** Data to process follows **
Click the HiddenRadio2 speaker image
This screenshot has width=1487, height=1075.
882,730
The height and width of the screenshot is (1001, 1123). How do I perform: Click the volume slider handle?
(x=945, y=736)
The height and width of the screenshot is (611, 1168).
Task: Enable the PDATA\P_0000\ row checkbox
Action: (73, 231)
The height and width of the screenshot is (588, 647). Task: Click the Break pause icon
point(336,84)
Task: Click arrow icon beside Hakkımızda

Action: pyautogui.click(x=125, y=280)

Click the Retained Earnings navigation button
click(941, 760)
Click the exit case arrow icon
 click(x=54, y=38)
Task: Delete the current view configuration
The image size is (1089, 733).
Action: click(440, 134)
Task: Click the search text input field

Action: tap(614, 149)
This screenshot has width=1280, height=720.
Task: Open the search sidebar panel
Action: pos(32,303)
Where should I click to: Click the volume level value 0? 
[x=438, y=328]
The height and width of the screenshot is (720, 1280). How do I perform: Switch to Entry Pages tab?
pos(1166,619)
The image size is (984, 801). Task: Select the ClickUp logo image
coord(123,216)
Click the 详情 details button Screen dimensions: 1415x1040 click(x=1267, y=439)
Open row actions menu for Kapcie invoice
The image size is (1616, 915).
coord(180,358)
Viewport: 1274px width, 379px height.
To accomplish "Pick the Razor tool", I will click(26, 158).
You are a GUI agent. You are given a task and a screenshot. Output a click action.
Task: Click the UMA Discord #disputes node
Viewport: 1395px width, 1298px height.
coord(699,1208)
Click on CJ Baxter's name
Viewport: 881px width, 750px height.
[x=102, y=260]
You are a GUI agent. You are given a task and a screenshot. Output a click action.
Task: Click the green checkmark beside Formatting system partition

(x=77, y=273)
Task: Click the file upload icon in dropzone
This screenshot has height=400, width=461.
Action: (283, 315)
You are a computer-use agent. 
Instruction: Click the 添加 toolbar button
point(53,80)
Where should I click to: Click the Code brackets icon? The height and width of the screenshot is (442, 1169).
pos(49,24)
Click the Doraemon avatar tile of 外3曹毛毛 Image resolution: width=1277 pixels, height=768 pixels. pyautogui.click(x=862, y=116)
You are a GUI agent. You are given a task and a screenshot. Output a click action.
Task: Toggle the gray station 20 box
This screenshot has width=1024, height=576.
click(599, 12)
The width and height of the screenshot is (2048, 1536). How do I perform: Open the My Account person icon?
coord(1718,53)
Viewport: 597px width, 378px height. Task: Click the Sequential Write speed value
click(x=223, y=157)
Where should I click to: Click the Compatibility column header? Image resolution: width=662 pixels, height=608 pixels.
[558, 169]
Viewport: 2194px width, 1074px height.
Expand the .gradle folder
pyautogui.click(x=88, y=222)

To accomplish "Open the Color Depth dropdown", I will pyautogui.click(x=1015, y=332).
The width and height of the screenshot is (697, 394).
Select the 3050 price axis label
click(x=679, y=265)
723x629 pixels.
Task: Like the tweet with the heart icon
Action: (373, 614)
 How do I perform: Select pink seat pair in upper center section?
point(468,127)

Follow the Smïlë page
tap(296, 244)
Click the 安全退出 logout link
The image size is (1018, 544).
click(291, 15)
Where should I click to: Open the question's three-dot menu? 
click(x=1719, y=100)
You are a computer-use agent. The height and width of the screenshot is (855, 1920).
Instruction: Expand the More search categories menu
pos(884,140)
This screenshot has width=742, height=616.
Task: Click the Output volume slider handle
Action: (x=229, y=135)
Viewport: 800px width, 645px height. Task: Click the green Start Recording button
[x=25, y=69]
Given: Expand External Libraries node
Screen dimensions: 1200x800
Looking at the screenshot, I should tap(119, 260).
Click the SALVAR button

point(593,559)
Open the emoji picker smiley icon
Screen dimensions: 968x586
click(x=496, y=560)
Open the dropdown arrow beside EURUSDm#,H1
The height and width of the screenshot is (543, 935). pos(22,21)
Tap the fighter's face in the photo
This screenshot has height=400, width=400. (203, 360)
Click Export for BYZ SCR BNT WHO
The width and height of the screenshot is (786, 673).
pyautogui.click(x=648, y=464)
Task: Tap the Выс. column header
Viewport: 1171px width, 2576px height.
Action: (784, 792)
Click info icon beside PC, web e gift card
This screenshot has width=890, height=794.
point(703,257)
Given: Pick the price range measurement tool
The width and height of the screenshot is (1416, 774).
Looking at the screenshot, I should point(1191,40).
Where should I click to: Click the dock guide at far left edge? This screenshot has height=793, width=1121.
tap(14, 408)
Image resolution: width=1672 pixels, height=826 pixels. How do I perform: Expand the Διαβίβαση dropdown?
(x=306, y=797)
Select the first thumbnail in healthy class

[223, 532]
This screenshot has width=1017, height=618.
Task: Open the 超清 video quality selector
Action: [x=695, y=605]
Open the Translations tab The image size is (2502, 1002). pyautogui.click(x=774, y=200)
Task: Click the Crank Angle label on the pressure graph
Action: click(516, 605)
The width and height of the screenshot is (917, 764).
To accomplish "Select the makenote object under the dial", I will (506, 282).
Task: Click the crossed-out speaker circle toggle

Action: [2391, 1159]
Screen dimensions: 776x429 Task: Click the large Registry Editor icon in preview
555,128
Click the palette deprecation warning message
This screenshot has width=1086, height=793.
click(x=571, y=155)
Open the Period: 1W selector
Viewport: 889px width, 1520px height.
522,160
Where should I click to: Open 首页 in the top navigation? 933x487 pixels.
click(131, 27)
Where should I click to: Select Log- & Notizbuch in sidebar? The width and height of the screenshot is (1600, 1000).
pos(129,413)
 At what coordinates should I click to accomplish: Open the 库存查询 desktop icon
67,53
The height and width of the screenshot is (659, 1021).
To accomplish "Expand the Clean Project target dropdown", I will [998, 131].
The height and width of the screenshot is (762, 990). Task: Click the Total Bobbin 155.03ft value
** End of Data to process **
• [What you need to do]:
An exact repeat of the whole listing above is needed; write it out now.

• [The answer]:
Click the HiddenRadio2 speaker image
This screenshot has width=1487, height=1075.
882,730
The height and width of the screenshot is (1001, 1123). How do I perform: Click the volume slider handle?
(x=945, y=736)
The height and width of the screenshot is (611, 1168).
Task: Enable the PDATA\P_0000\ row checkbox
Action: (73, 231)
The height and width of the screenshot is (588, 647). Task: Click the Break pause icon
point(336,84)
Task: Click arrow icon beside Hakkımızda

Action: pyautogui.click(x=125, y=280)

Click the Retained Earnings navigation button
click(941, 760)
Click the exit case arrow icon
 click(x=54, y=38)
Task: Delete the current view configuration
The image size is (1089, 733).
Action: click(440, 134)
Task: Click the search text input field

Action: tap(614, 149)
This screenshot has width=1280, height=720.
Task: Open the search sidebar panel
Action: pos(32,303)
Where should I click to: Click the volume level value 0? 
[x=438, y=328]
The height and width of the screenshot is (720, 1280). How do I perform: Switch to Entry Pages tab?
pos(1166,619)
The image size is (984, 801). Task: Select the ClickUp logo image
coord(123,216)
Click the 详情 details button Screen dimensions: 1415x1040 click(x=1267, y=439)
Open row actions menu for Kapcie invoice
The image size is (1616, 915).
coord(180,358)
Viewport: 1274px width, 379px height.
To accomplish "Pick the Razor tool", I will click(26, 158).
You are a GUI agent. You are given a task and a screenshot. Output a click action.
Task: Click the UMA Discord #disputes node
Viewport: 1395px width, 1298px height.
coord(699,1208)
Click on CJ Baxter's name
Viewport: 881px width, 750px height.
[x=102, y=260]
You are a GUI agent. You are given a task and a screenshot. Output a click action.
Task: Click the green checkmark beside Formatting system partition

(x=77, y=273)
Task: Click the file upload icon in dropzone
This screenshot has height=400, width=461.
Action: (283, 315)
You are a computer-use agent. 
Instruction: Click the 添加 toolbar button
point(53,80)
Where should I click to: Click the Code brackets icon? The height and width of the screenshot is (442, 1169).
pos(49,24)
Click the Doraemon avatar tile of 外3曹毛毛 Image resolution: width=1277 pixels, height=768 pixels. pyautogui.click(x=862, y=116)
You are a GUI agent. You are given a task and a screenshot. Output a click action.
Task: Toggle the gray station 20 box
This screenshot has width=1024, height=576.
click(599, 12)
The width and height of the screenshot is (2048, 1536). How do I perform: Open the My Account person icon?
coord(1718,53)
Viewport: 597px width, 378px height. Task: Click the Sequential Write speed value
click(x=223, y=157)
Where should I click to: Click the Compatibility column header? Image resolution: width=662 pixels, height=608 pixels.
[558, 169]
Viewport: 2194px width, 1074px height.
Expand the .gradle folder
pyautogui.click(x=88, y=222)

To accomplish "Open the Color Depth dropdown", I will pyautogui.click(x=1015, y=332).
The width and height of the screenshot is (697, 394).
Select the 3050 price axis label
click(x=679, y=265)
723x629 pixels.
Task: Like the tweet with the heart icon
Action: (373, 614)
 How do I perform: Select pink seat pair in upper center section?
point(468,127)

Follow the Smïlë page
tap(296, 244)
Click the 安全退出 logout link
The image size is (1018, 544).
click(291, 15)
Where should I click to: Open the question's three-dot menu? 
click(x=1719, y=100)
You are a computer-use agent. The height and width of the screenshot is (855, 1920).
Instruction: Expand the More search categories menu
pos(884,140)
This screenshot has width=742, height=616.
Task: Click the Output volume slider handle
Action: (x=229, y=135)
Viewport: 800px width, 645px height. Task: Click the green Start Recording button
[x=25, y=69]
Given: Expand External Libraries node
Screen dimensions: 1200x800
Looking at the screenshot, I should tap(119, 260).
Click the SALVAR button

point(593,559)
Open the emoji picker smiley icon
Screen dimensions: 968x586
click(x=496, y=560)
Open the dropdown arrow beside EURUSDm#,H1
The height and width of the screenshot is (543, 935). pos(22,21)
Tap the fighter's face in the photo
This screenshot has height=400, width=400. (203, 360)
Click Export for BYZ SCR BNT WHO
The width and height of the screenshot is (786, 673).
pyautogui.click(x=648, y=464)
Task: Tap the Выс. column header
Viewport: 1171px width, 2576px height.
Action: (784, 792)
Click info icon beside PC, web e gift card
This screenshot has width=890, height=794.
point(703,257)
Given: Pick the price range measurement tool
The width and height of the screenshot is (1416, 774).
Looking at the screenshot, I should point(1191,40).
Where should I click to: Click the dock guide at far left edge? This screenshot has height=793, width=1121.
tap(14, 408)
Image resolution: width=1672 pixels, height=826 pixels. How do I perform: Expand the Διαβίβαση dropdown?
(x=306, y=797)
Select the first thumbnail in healthy class

[223, 532]
This screenshot has width=1017, height=618.
Task: Open the 超清 video quality selector
Action: [x=695, y=605]
Open the Translations tab The image size is (2502, 1002). pyautogui.click(x=774, y=200)
Task: Click the Crank Angle label on the pressure graph
Action: click(516, 605)
The width and height of the screenshot is (917, 764).
To accomplish "Select the makenote object under the dial", I will (506, 282).
Task: Click the crossed-out speaker circle toggle

Action: [2391, 1159]
Screen dimensions: 776x429 Task: Click the large Registry Editor icon in preview
555,128
Click the palette deprecation warning message
This screenshot has width=1086, height=793.
click(x=571, y=155)
Open the Period: 1W selector
Viewport: 889px width, 1520px height.
522,160
Where should I click to: Open 首页 in the top navigation? 933x487 pixels.
click(131, 27)
Where should I click to: Select Log- & Notizbuch in sidebar? The width and height of the screenshot is (1600, 1000).
pos(129,413)
 At what coordinates should I click to accomplish: Open the 库存查询 desktop icon
67,53
The height and width of the screenshot is (659, 1021).
To accomplish "Expand the Clean Project target dropdown", I will [998, 131].
The height and width of the screenshot is (762, 990). Task: Click the Total Bobbin 155.03ft value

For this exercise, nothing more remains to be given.